Namcap is a tool for pacman checking binary packages and source PKGBUILDs for 
common packaging errors.


HOW CAN I HELP?
-----------------------------

There are several ways that you can contribute and help namcap's development. 
You can contribute with code, patches, tests, bugs and feature requests.

To report a bug or a feature request for namcap, file a bug in the 
Packages:Extra section of the Arch Linux bugtracker and the set the importance 
accordingly. If you're reporting a bug, please give concrete examples of 
packages where the problem occurs.

Minimal examples (very simple packages forged to exhibit unexpected
behaviour from namcap) are also welcome to extend namcap's test suite.

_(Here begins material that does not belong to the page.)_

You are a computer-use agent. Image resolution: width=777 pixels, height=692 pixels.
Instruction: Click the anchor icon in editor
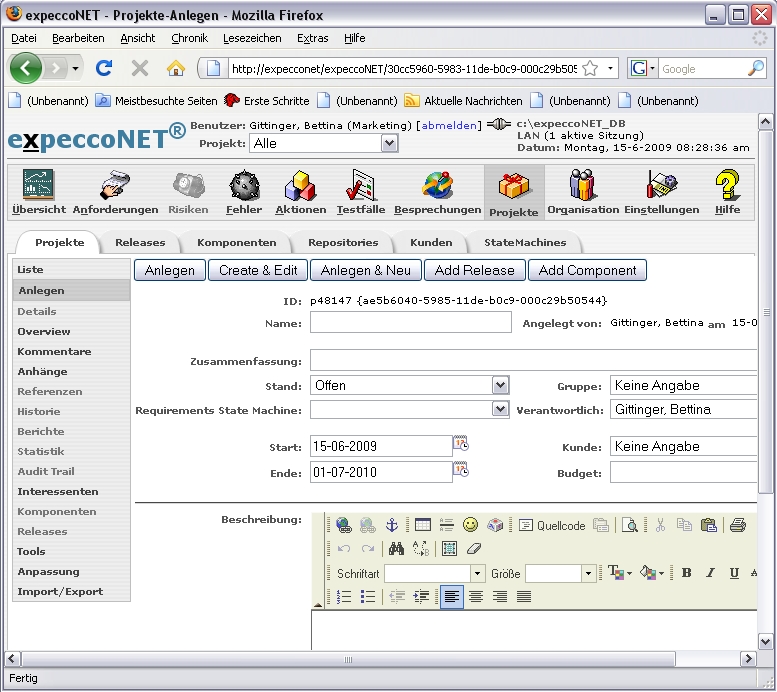392,525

If you've a patch (fixing a bug or a new namcap module), then you can send it 
to the arch-projects mailing list. Namcap development is managed with git, so
git-formatted patches are preferred. 

Namcap's source is available on:

http://projects.archlinux.org/?p=namcap.git;a=summary


HOW TO USE
-----------------------------

To run namcap on a PKGBUILD or a binary pkg.tar.xz:

$ namcap FILENAME

If you want to see extra informational messages, then invoke namcap with 
the -i flag:

$ namcap -i FILENAME

You can also see the namcap(1) manual by typing man namcap at the command line 
or see the usage help:

$ namcap -h 


UNDERSTANDING THE OUTPUT
-----------------------------

Namcap uses a system of tags to classify the output. Currently, tags are of 
three types, errors (denoted by E), warnings (denoted by W) and informational 
(denoted by I). 

An error is important and should be fixed immediately; mostly they relate to 
insufficient security, missing licenses or permission problems.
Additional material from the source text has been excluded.